Is This Google's Two-Step Plan to Take Over iPhone?

By Derek Thompson
Aug 25 2009, 10:08 AM ET Comment

For all Google's effortless buzz, the company can't seem to make a splash in the smartphone market. Google smartphones, various designs that all run Google's mobile operating system Android, include the T-Mobile G1 and the myTouch G3, but their sales amount to three percent of all smartphones. If Google is so popular, you wonder, why doesn't anybody want to buy anything three-dimensional from them?



Farhad Manjoo has an interesting piece about how Google could market itself better. It's a two-step: 1) Hook up with a visionary designer to produce a phone that is manifestly sleeker/faster/cooler/more long-lasting than the iPhone, and 2) Target iPhone with a massive ad campaign. Like everything Manjoo writes, it's instructive and clear-headed, but something about the prescription "Just Spend a Gajillion on Cool Ads" strikes me as less than bold, and certainly belongs at the top of the category of Easier Typed Than Done.

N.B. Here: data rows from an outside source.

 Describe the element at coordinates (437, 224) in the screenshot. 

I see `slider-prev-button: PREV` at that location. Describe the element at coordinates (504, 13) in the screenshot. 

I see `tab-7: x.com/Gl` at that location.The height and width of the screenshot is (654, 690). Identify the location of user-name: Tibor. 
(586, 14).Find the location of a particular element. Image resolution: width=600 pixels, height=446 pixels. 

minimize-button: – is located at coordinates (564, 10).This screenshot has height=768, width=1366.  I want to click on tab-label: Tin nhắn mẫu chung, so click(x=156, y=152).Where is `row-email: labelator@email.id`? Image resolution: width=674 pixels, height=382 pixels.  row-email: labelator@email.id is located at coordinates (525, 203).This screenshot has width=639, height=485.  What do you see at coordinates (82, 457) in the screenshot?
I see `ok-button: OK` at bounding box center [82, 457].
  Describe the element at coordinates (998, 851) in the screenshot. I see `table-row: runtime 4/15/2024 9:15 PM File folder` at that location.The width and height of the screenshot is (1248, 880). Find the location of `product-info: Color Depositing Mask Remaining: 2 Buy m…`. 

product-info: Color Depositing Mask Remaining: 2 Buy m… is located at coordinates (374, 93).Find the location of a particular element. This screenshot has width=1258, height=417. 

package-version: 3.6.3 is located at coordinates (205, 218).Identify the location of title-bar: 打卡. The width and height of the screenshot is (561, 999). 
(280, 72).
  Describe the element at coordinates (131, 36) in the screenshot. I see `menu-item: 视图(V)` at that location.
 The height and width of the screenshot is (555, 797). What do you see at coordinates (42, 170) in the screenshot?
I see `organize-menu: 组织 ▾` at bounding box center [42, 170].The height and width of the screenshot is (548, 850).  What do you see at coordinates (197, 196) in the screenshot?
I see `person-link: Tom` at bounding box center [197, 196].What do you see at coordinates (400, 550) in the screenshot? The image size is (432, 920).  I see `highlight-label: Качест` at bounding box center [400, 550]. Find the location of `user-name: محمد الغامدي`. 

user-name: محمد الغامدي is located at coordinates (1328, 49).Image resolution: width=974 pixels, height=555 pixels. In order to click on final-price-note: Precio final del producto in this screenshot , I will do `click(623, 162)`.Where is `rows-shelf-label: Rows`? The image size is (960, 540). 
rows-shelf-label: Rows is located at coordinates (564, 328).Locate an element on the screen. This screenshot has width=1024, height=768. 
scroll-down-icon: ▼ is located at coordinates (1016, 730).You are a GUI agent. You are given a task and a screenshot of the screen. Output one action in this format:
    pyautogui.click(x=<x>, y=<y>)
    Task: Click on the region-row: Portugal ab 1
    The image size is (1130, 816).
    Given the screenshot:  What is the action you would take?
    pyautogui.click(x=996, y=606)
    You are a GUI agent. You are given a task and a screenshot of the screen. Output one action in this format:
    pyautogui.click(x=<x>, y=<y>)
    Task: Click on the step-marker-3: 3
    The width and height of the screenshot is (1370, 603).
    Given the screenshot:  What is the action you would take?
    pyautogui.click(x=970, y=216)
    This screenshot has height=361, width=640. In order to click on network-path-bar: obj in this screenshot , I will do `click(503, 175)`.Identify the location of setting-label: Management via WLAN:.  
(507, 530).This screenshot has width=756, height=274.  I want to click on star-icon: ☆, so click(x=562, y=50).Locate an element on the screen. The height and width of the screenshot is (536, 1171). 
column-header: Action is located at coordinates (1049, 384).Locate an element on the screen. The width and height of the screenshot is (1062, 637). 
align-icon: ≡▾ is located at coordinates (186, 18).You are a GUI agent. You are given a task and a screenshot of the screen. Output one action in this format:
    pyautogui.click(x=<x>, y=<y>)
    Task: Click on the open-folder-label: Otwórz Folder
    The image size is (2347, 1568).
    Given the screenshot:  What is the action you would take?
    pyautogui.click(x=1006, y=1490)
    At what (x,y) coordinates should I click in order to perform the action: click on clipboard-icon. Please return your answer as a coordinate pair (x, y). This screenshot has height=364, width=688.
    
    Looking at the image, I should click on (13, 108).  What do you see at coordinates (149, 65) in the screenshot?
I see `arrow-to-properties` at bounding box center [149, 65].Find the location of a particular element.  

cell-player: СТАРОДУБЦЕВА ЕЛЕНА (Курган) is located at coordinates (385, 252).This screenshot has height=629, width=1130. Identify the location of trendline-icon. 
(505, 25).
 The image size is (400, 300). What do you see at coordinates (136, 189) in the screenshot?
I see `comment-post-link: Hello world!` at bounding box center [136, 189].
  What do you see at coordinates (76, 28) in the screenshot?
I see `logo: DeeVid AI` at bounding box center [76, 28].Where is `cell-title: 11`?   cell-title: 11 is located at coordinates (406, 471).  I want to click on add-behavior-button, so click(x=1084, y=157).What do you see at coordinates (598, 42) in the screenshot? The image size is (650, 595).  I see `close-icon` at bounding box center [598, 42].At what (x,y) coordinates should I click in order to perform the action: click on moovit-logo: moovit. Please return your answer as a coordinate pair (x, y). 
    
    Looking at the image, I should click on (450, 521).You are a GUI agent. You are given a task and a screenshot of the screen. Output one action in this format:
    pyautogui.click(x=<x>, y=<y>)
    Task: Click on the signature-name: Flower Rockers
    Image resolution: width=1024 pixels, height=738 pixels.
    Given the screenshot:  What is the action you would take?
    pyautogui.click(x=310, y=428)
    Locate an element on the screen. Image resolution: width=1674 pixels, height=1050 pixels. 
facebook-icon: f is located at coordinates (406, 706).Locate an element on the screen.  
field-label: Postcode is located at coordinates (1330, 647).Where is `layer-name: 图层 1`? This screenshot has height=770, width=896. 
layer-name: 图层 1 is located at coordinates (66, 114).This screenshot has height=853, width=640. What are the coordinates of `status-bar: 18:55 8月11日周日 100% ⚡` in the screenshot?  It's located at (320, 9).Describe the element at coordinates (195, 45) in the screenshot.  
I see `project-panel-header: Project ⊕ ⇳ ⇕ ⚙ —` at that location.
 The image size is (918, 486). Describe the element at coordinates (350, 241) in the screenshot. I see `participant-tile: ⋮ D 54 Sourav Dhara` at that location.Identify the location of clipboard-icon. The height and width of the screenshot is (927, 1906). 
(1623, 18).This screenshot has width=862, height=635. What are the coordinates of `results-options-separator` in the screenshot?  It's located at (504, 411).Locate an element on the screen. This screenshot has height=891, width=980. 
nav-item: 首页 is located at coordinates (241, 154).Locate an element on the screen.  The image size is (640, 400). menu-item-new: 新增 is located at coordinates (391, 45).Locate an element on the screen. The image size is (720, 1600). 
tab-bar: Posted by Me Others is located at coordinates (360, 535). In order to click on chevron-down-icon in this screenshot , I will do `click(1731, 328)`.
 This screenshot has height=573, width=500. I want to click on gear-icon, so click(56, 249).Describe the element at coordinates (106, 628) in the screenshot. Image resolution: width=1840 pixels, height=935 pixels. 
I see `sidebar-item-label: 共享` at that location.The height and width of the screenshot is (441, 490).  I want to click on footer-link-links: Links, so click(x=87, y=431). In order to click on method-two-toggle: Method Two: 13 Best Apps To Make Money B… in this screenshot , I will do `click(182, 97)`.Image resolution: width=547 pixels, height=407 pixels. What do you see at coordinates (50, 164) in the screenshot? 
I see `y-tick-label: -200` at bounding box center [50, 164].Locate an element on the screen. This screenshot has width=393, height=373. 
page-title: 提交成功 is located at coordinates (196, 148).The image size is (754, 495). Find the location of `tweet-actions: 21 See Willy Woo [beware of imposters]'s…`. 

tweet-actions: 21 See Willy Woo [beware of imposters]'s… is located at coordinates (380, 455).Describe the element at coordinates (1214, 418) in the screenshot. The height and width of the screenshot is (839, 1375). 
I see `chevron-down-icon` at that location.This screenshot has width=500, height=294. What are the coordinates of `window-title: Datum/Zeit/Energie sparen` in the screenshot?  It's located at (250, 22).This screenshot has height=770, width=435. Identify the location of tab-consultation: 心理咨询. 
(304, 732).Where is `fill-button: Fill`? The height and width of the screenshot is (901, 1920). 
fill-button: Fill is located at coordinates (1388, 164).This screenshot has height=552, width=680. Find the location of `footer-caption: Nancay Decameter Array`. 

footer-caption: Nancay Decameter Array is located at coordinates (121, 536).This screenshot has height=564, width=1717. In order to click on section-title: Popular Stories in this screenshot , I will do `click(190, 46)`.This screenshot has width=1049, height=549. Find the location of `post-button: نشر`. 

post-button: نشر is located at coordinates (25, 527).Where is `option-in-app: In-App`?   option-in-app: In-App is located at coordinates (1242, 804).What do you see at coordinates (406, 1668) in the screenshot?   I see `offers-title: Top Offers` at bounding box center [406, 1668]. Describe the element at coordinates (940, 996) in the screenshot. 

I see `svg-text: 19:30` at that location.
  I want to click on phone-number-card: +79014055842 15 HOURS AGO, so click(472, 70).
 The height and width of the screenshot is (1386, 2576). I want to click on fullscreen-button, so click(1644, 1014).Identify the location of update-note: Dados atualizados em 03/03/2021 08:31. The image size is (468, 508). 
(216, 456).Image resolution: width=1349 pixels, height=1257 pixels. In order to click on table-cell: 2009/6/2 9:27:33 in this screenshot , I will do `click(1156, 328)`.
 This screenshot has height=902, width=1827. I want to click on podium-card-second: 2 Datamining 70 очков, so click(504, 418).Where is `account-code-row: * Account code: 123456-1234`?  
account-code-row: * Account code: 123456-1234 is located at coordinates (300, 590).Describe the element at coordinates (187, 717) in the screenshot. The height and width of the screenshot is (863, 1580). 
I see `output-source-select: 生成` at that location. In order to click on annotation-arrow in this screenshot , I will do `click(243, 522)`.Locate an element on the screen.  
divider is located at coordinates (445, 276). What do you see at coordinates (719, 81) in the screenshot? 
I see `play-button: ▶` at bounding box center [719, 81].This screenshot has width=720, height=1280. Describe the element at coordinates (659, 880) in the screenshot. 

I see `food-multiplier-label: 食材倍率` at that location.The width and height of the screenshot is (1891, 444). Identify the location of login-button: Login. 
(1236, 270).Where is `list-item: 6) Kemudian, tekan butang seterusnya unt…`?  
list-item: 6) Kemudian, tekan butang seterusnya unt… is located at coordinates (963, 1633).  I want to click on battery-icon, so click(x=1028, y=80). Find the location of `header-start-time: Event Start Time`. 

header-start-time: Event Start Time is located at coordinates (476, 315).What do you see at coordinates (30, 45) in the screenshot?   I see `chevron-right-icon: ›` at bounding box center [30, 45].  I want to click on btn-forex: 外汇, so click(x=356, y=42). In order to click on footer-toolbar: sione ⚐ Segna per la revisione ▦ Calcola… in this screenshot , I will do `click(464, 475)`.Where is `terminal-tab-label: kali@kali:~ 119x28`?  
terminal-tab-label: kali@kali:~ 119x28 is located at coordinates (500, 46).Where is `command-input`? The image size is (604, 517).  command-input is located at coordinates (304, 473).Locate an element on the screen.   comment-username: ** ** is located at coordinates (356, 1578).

But here's a thought: Is Google already waging a marketing war for its smartphones ... on the iPhone? Chris Thompson of the Big Money parses the argument that "by offering so many free apps for the iPhone, Google may be quietly destroying the utility of the iPhone itself." Explain!

You can get Gmail, a version of Google Maps, YouTube, and Google Search on the iPhone, but in many of these cases, you can get a better version of them on the Android smartphone. If Google had been able to put Google Voice and Latitude on the iPhone, [MC] Siegler writes, "it was certainly starting to look possible that eventually Google apps would take up the entire first screen of apps on the device."

And that could put the iPhone at Google's mercy: "Maybe Apple felt that Google was using the iPhone as a gateway drug of sorts to give users a taste of what their apps can do, get them hooked, and then getting them wanting more with more functional versions of the apps on the Android platform."

So Google would be using iPhone as a platform to market their apps until buyers realized, "If I'm using an iPhone to run all Google apps, I might as well just upgrade to a Google phone." Fascinating idea. I don't buy it.

Here's why. For the last six years, I've used only Apple laptops. But the only program into which I ever typed a single word was Microsoft Office for Mac -- with Word, Excel and PowerPoint. By Siegler's analysis, shouldn't Microsoft Word have acted like a "gateway drug," getting me "hooked" on Microsoft and dying to switch over to a Microsoft Windows-based PC to use the rest of the proprietors' software? Well, it hasn't. I love the way Macs run and I love the way Word works, but I'm never switching to a PC.

Smartphones are great app hubs, but first they're phones. If Google doesn't make a three-dimensional machine that works better, or looks prettier, or lasts longer than the iPhone, than it doesn't really matter how many apps appears on the screen with the letter G. They're still appearing on a screen with a silver Apple on the back.